Stored records
•••

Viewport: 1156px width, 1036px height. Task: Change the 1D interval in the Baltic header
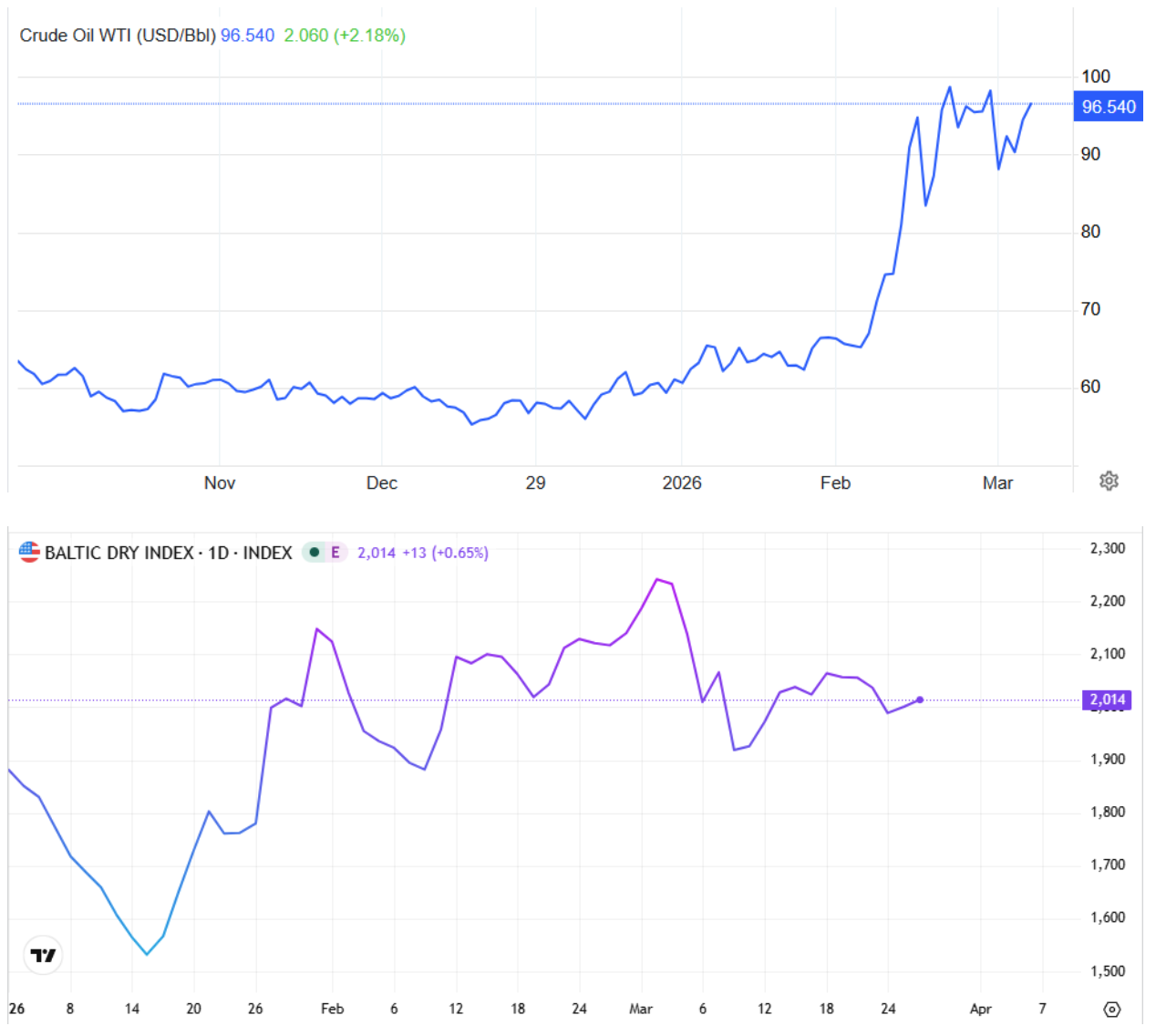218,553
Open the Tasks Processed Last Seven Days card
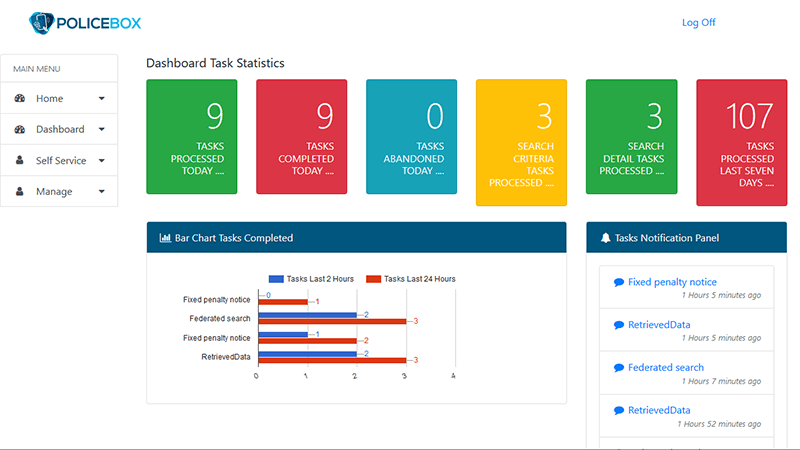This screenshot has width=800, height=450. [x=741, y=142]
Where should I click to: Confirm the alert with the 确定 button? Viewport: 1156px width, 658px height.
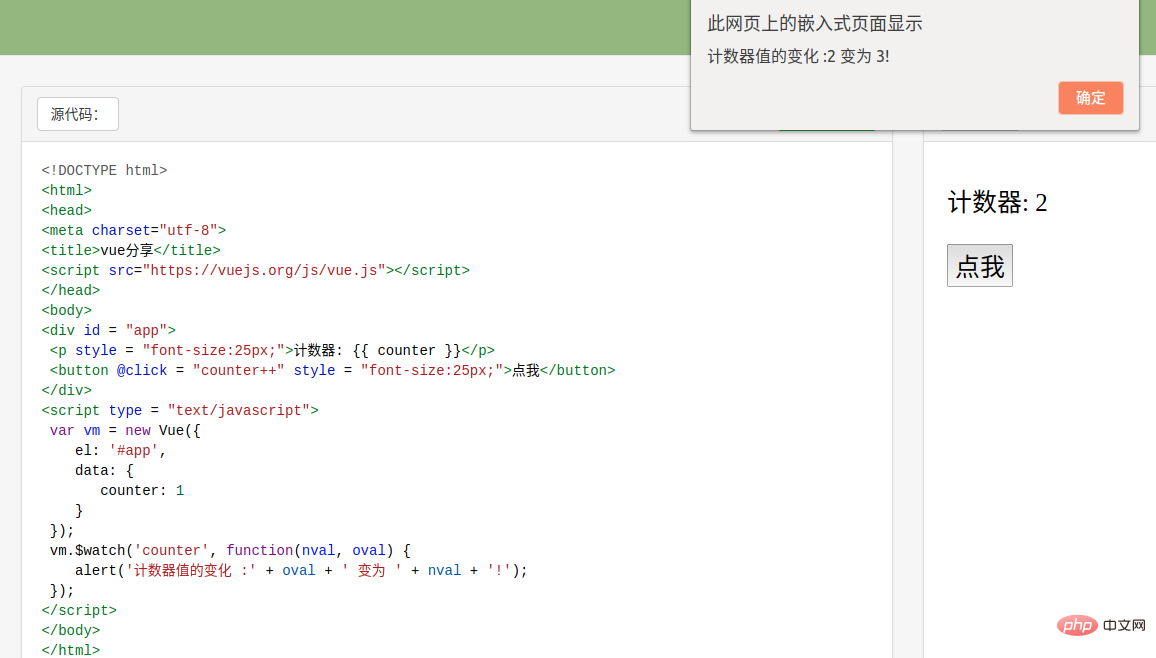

•••

Set down the records in full and exactly. Do not carry over any image.

SOLUTION TO THE PROBLEM:
Viewport: 1156px width, 1036px height. Task: Change the 1D interval in the Baltic header
218,553
Open the Tasks Processed Last Seven Days card
This screenshot has width=800, height=450. [x=741, y=142]
Where should I click to: Confirm the alert with the 确定 button? Viewport: 1156px width, 658px height.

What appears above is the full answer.